**TRY IT**:
Which of the lines below mention the word "Switch"? Pull each one out.

[Screenshot grounding data]
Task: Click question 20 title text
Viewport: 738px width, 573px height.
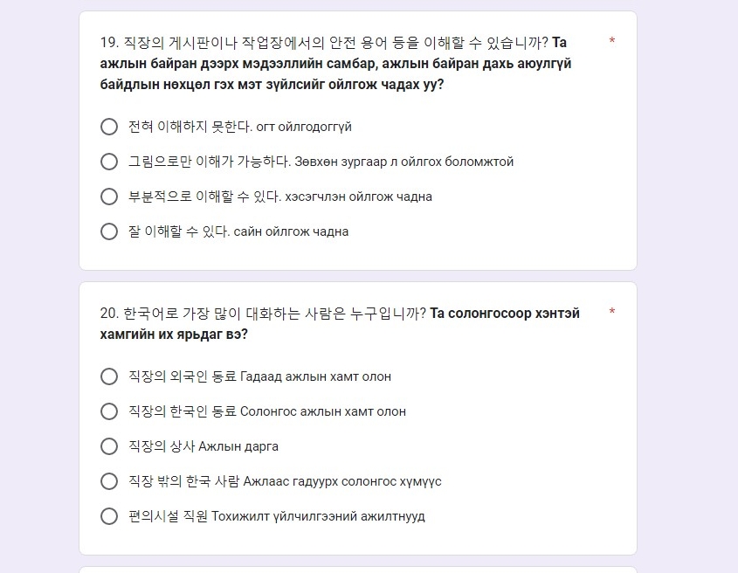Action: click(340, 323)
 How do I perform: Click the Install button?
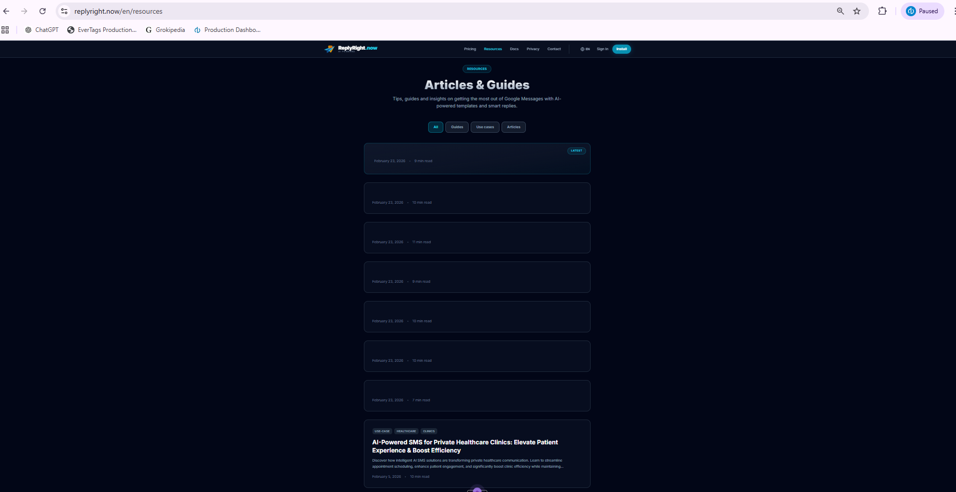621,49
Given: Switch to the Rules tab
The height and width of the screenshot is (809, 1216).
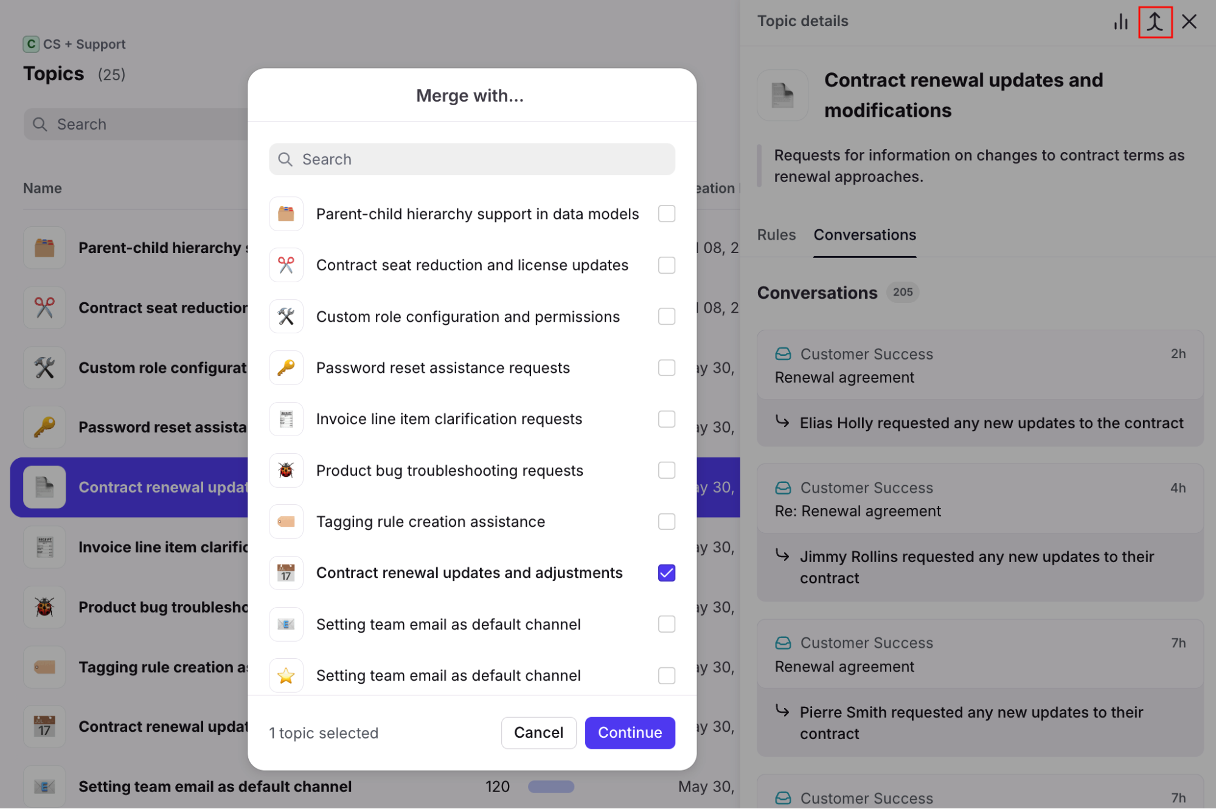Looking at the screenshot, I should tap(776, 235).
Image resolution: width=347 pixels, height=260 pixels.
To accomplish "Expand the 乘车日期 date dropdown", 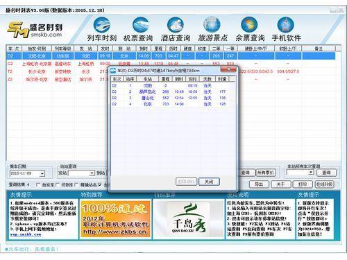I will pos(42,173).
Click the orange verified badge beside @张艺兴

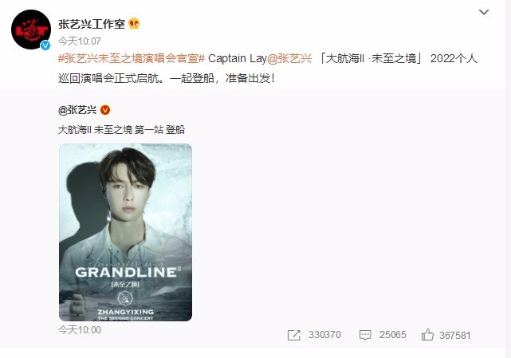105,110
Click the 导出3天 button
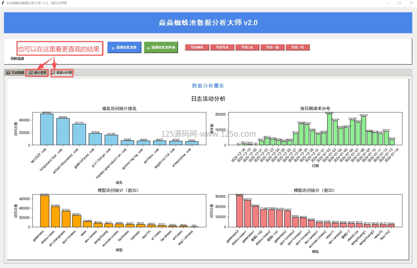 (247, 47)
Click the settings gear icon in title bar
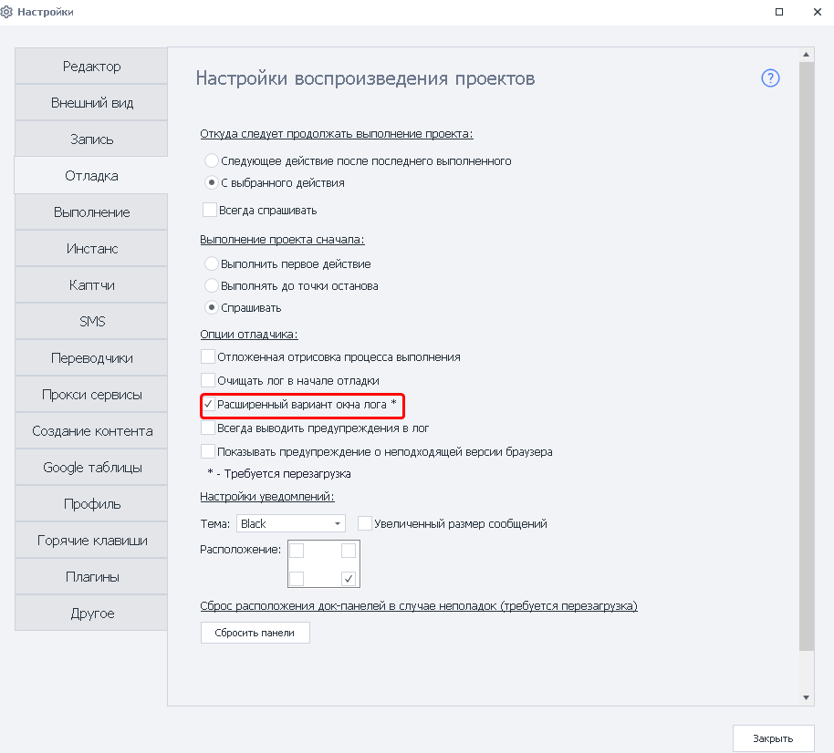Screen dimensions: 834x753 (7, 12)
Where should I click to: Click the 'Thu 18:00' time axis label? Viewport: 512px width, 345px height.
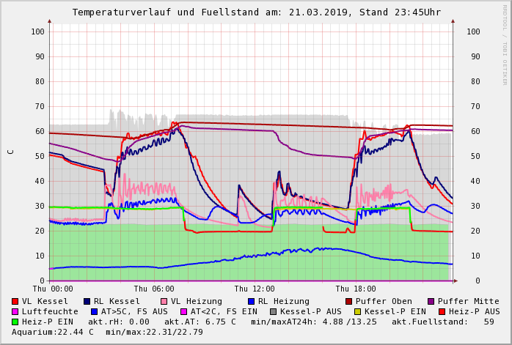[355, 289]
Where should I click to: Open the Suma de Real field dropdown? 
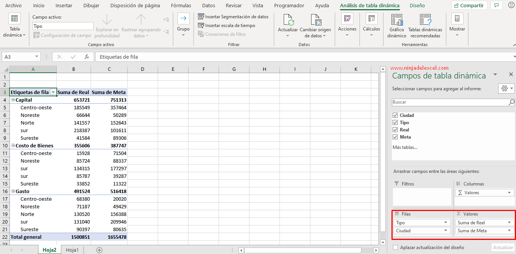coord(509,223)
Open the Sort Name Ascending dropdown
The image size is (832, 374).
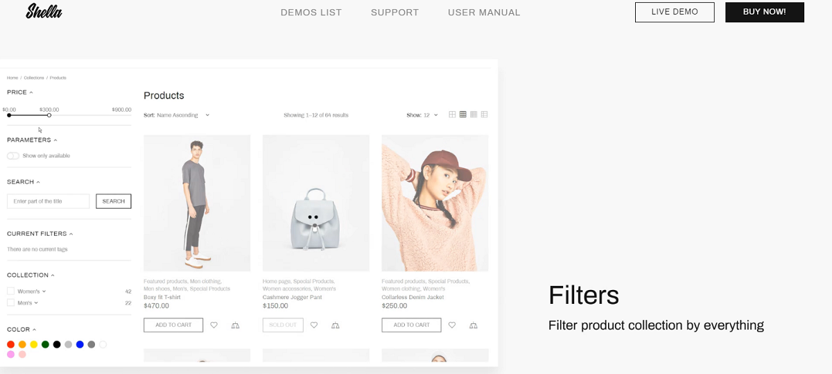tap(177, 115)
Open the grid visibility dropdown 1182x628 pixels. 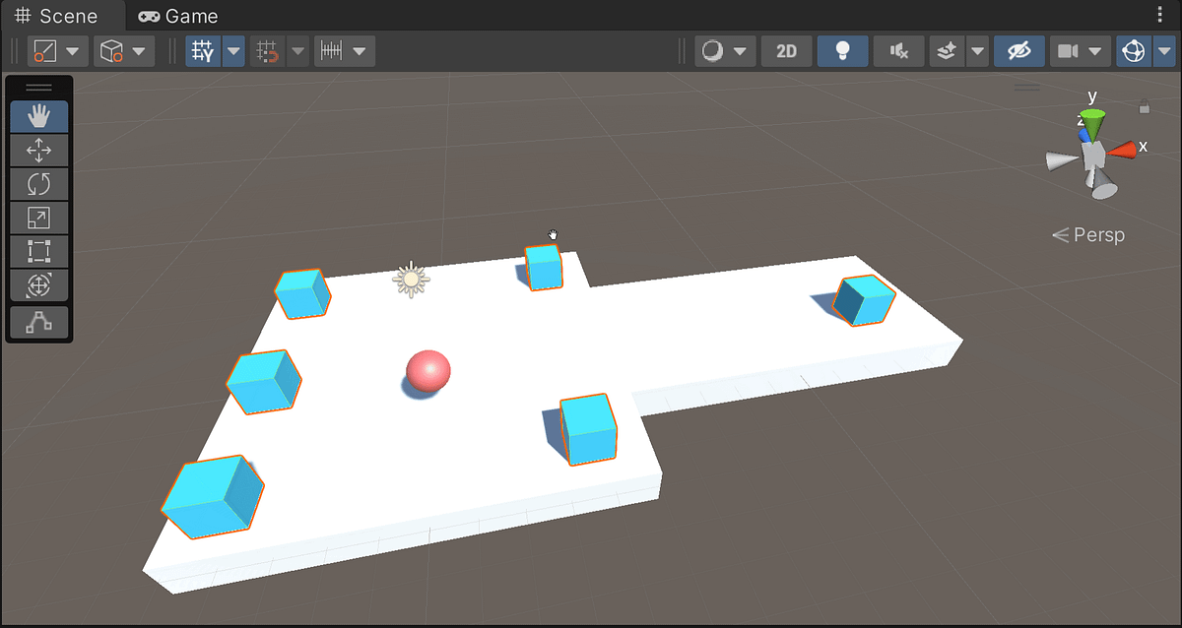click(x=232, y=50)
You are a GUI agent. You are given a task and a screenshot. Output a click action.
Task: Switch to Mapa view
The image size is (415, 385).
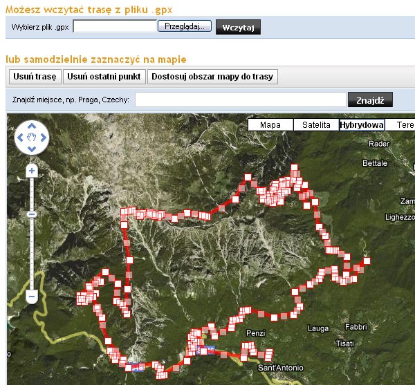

**EXERCISE SOLUTION**:
Given: Switch to the Rules tab
Task: Switch to Mapa view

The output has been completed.